_AIM OF THE EXERCISE:_ Leaving out all pictures, restate word for word the lines from the one with "434x244 pixels." through the last line of the entries.

────────

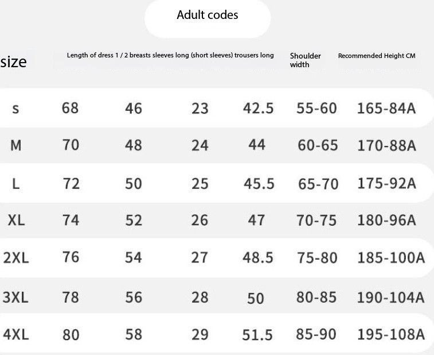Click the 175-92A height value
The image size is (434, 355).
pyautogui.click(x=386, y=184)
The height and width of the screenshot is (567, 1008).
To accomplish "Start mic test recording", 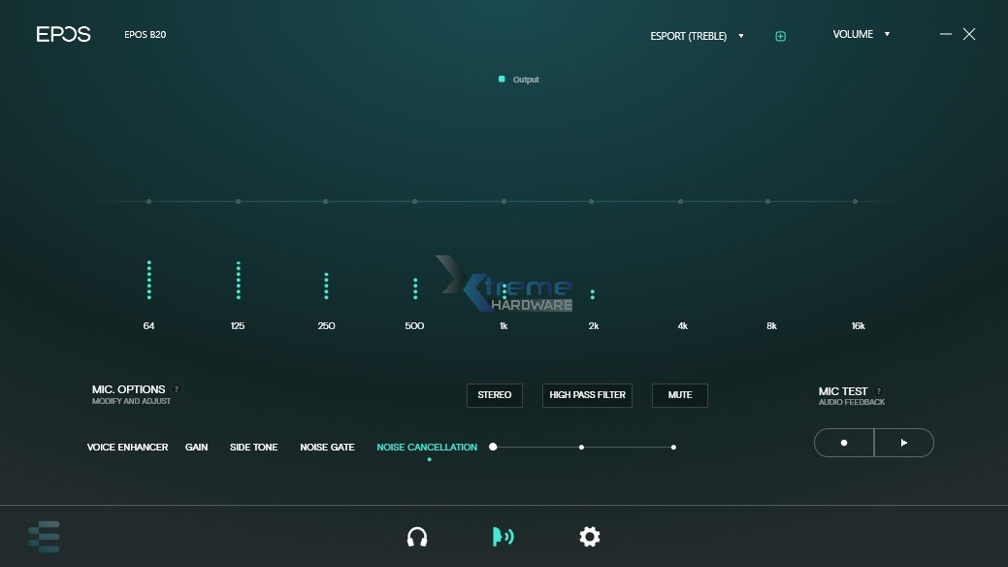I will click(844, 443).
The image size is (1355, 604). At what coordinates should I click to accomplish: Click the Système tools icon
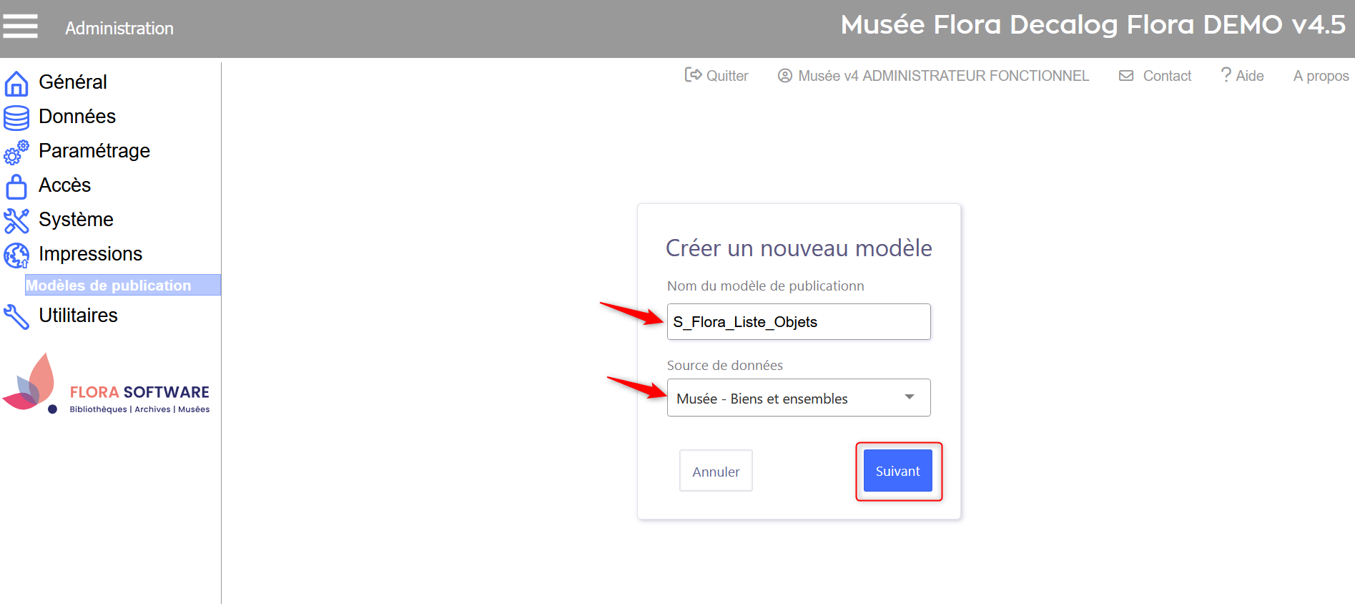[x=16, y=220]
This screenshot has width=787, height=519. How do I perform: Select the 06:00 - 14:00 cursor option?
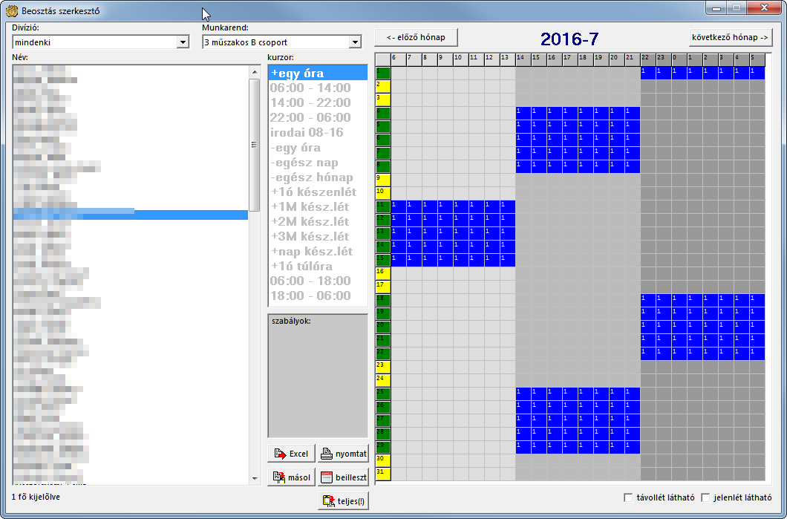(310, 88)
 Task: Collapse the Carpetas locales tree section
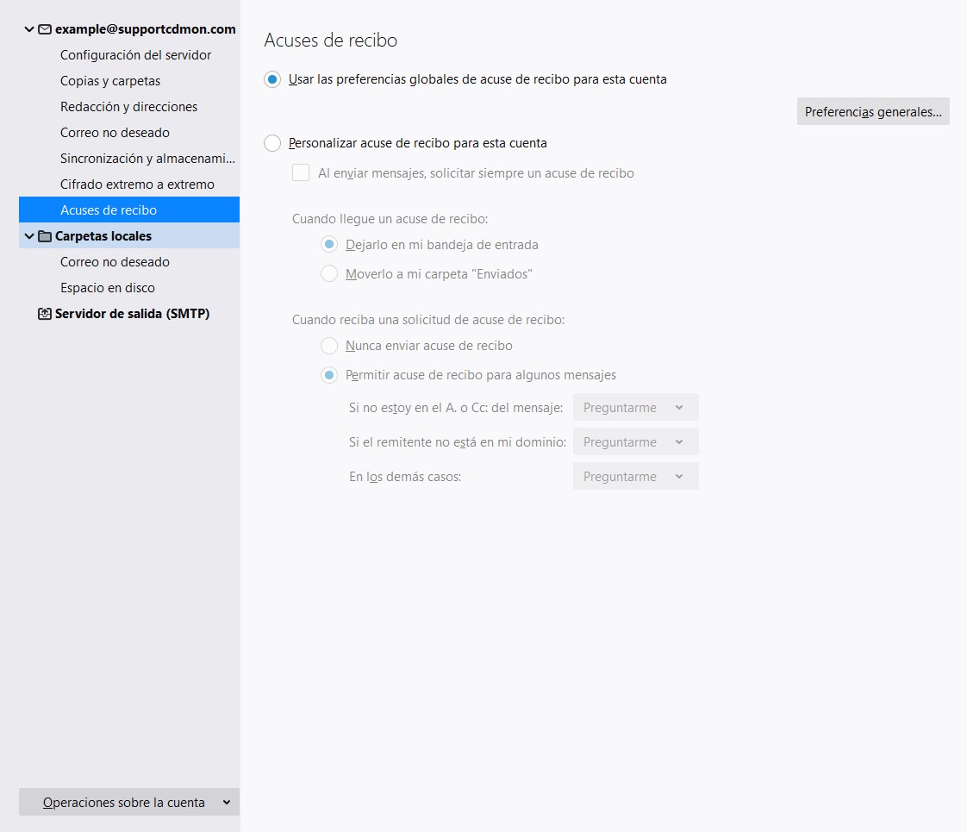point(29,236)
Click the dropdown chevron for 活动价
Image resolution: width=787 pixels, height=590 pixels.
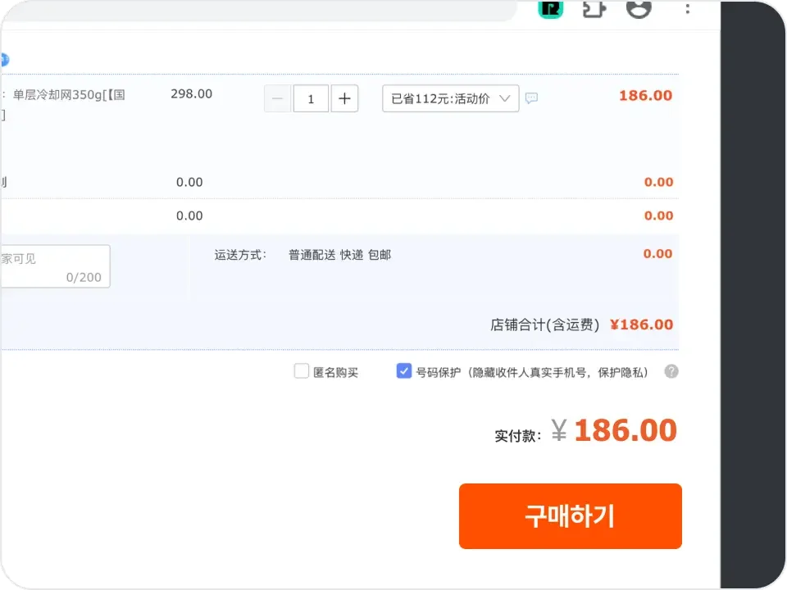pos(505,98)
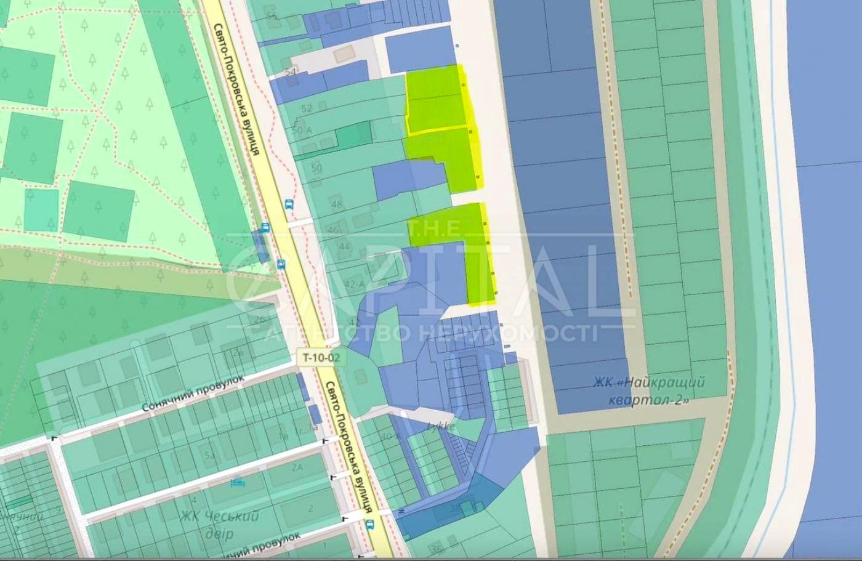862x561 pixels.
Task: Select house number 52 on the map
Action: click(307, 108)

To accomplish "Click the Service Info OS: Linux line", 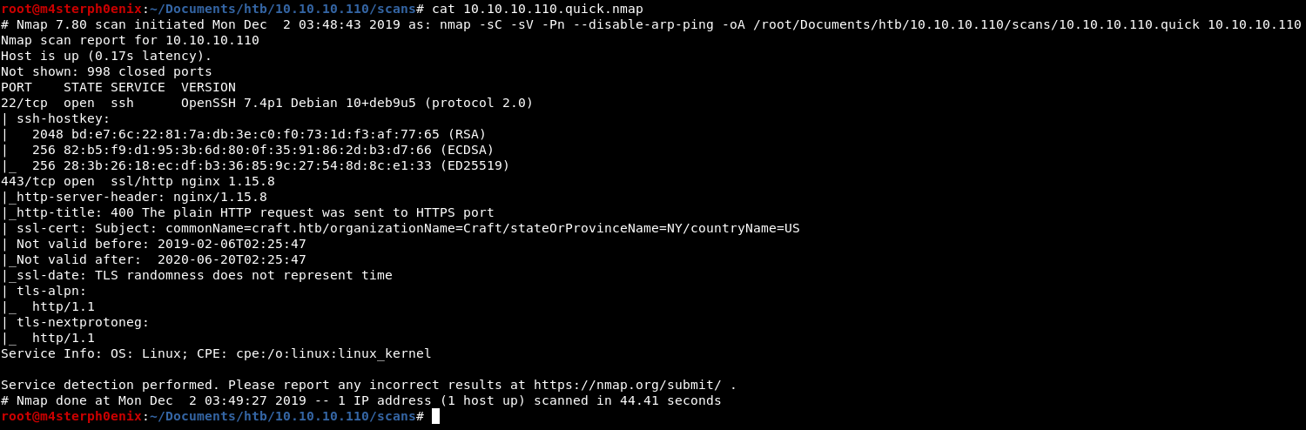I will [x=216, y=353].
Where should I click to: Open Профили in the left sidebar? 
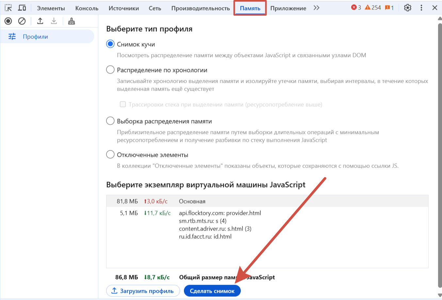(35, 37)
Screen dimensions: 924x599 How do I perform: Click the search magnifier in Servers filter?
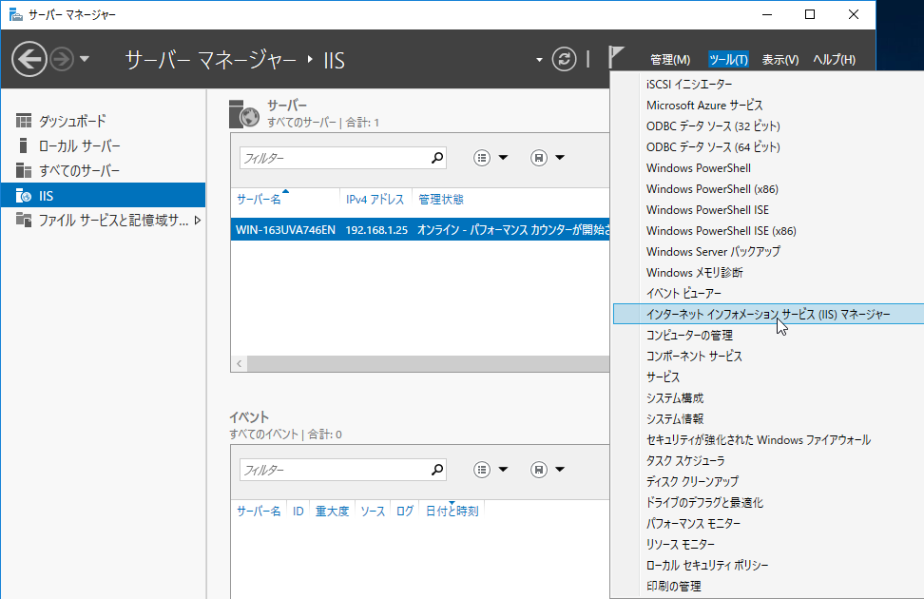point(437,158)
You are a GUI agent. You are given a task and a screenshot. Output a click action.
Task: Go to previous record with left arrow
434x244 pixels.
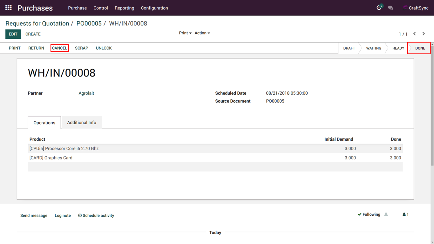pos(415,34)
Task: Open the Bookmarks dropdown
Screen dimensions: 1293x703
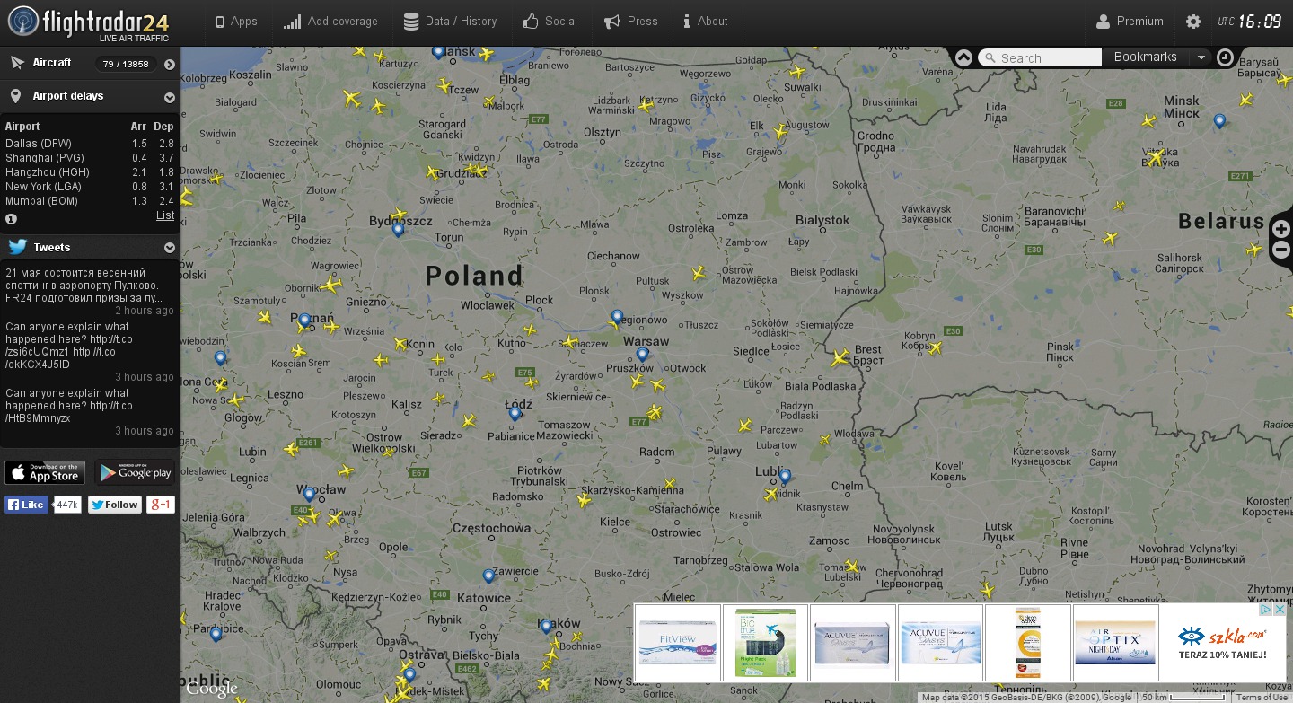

────────

_EXERCISE RESPONSE:_
434x244 pixels.
pos(415,34)
Task: Open the Bookmarks dropdown
Screen dimensions: 1293x703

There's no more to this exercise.